Task objective: Filter the listing below, copying every line in which the word "agent" appears.

Excerpted records:

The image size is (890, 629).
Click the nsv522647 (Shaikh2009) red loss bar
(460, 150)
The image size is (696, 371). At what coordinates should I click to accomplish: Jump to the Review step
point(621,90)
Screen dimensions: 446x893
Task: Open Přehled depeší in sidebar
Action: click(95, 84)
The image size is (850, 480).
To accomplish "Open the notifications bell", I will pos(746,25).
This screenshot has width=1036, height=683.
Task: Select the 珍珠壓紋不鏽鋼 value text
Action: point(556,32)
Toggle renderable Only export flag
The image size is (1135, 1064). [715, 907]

--

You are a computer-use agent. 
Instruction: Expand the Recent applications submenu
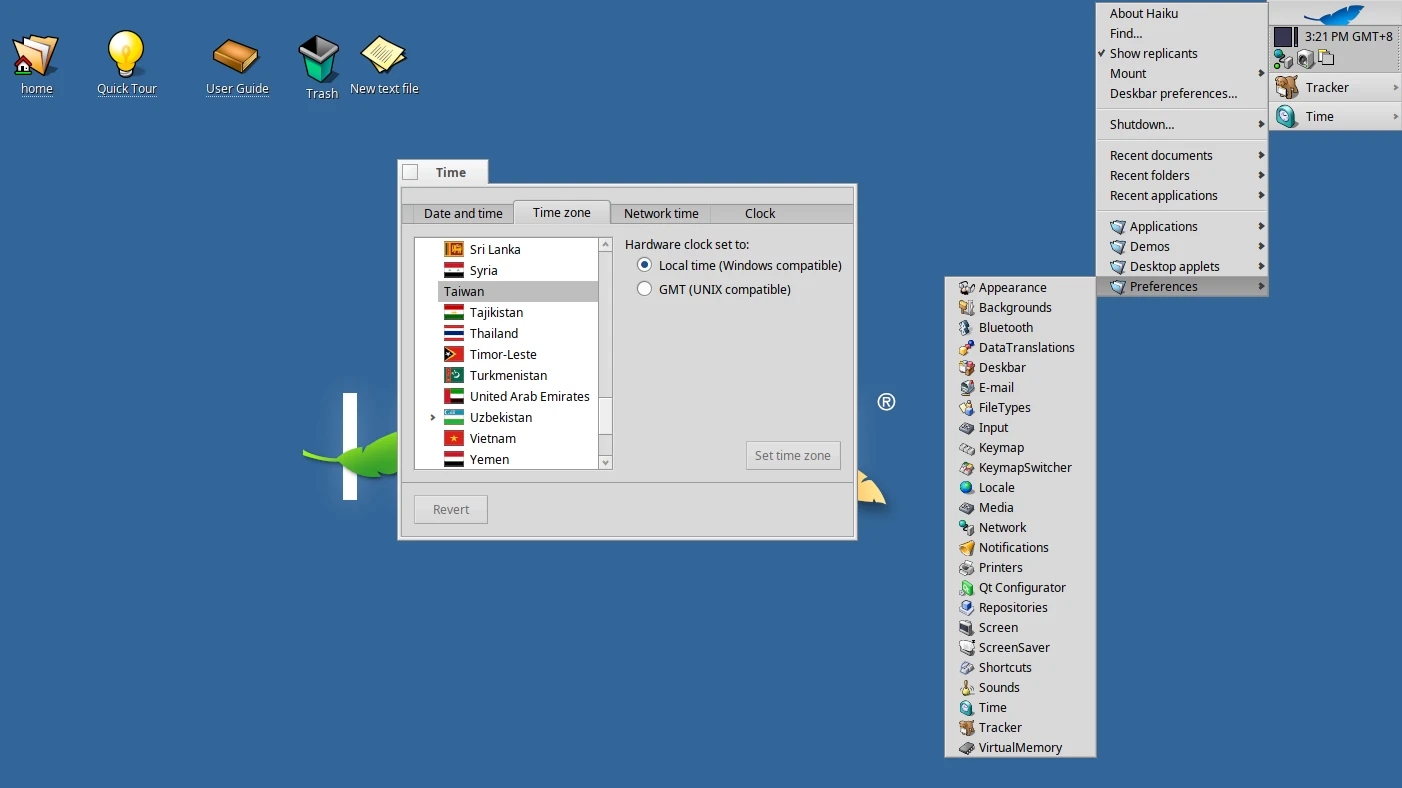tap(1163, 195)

* * *

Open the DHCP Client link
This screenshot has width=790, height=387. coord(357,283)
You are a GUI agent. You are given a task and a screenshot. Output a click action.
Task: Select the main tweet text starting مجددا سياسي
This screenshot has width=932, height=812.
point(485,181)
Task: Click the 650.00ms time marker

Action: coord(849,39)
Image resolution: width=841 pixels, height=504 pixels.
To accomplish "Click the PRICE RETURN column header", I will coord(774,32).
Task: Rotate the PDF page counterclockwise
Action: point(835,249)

Task response:
You are a computer-use agent. 
You are a GUI agent. You are given a task and a screenshot. Output a click action.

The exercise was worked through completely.